I specifically mentioned that it would be nice instead of dreading calls like we've been having, if we could just talk like normal people...text me when she has a bad (or awesome) day at work...if our pets do something hilarious...if she wants help with something, or just to talk like she would with anyone else she knows.

I *think* she is being pretty receptive to that, but we've only talked twice and had a few texts exchanged back and forth that were positive but brief.

I can tell she is hesitant to really chat normally, and I can understand that. She's battling with pain and it hurts to push through those feelings to just chat like nothings going on. I get that...I think she just needs some time...in the mean time , she knows i'm always receptive to her calls...but I wont go sending her texts and calls (and if I do, it's likely to be like once a week if that...playing it by ear atm)

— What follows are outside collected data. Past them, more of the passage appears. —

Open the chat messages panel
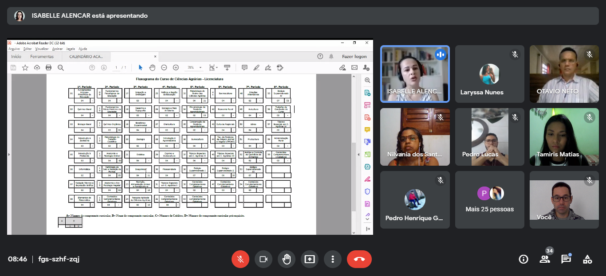Viewport: 606px width, 276px height. [566, 259]
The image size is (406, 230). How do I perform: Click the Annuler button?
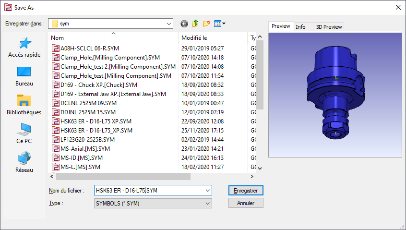pos(246,203)
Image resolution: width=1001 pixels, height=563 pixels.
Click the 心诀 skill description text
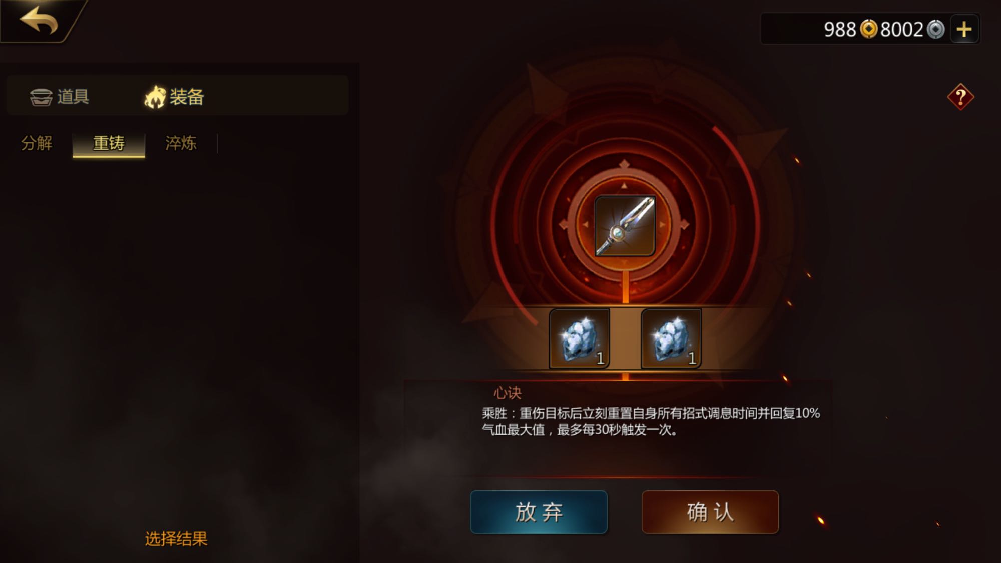(651, 421)
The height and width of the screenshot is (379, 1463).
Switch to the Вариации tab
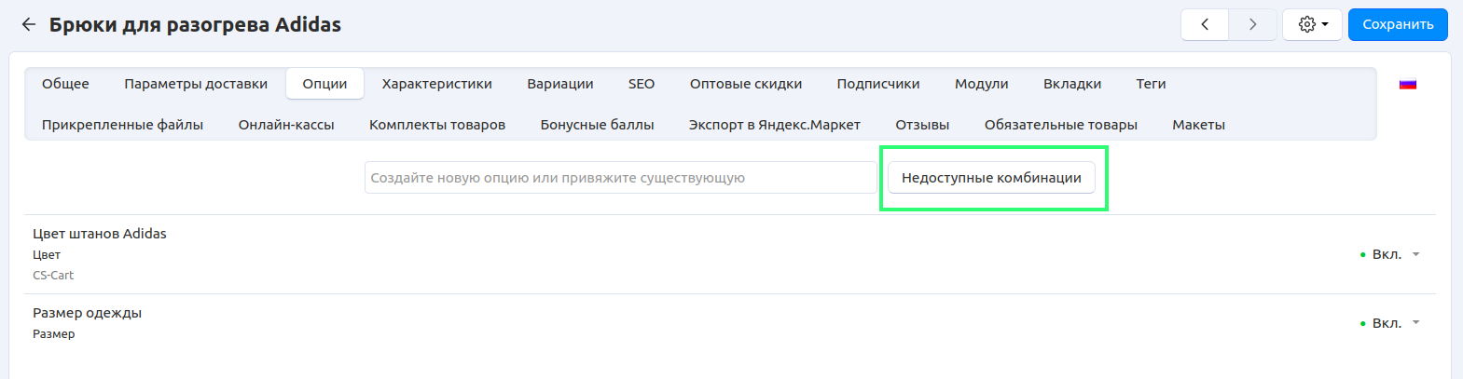[559, 84]
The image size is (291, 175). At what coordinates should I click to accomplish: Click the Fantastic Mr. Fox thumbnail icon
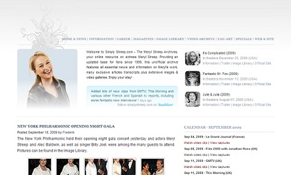(193, 79)
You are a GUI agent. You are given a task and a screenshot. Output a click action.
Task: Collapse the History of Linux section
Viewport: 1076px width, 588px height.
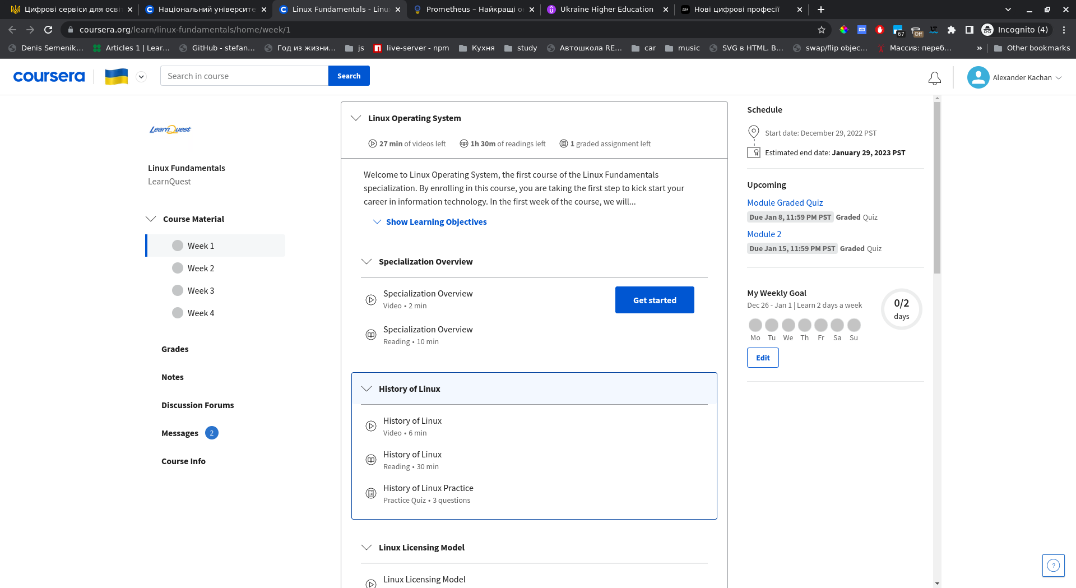[x=367, y=389]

As far as the emotional affair...I completely agree...everything in due time. it's not good that he's in the same boat, that gives them a "bond" to share...but hopefully she vents enough to him about us, that it cools her down a bit at the same time.

everything in time...


----------



## CSeryllum (Jan 23, 2012)

UPDATE*

So my wife called me up today...i've been leaving her alone and honestly didn't expect her to call me out of the blue.

So I took a deep breath, put on a happy-smiley attitude (even though I don't feel that at all) and answered the phone.

We talked a little about random things going on at the house that were bugging her and we just short of...chatted

She eventually talked a little, opened up, and talked about the guy she has an emotional connection to, says she likes him, but nothing could literally ever happen because he lives on a military base, and is going through a separation of his own...but admitted she still had an emotion connection, just not a physical one...that sort of made me feel better, at least that she opened up about it.

She also talked about how one day she will likely date again, maybe while we're separated, but she doesn't know, and currently has no prospects or interest in anyone...but she wanted to make sure i understood that it could happen eventually.

Overall, the conversation was very CIVIL...I was kind, not need, clingy, or anything...I was just polite as if I was talking to a friend or family member on the phone.

We did talk briefly about working out whats going on...I told her that I didn't like the idea of her dating, and in time hope she will open up with me more and feel comfortable and confident talking to me about whats on her mind, but that I understood how difficult it is, and didn't press the subject.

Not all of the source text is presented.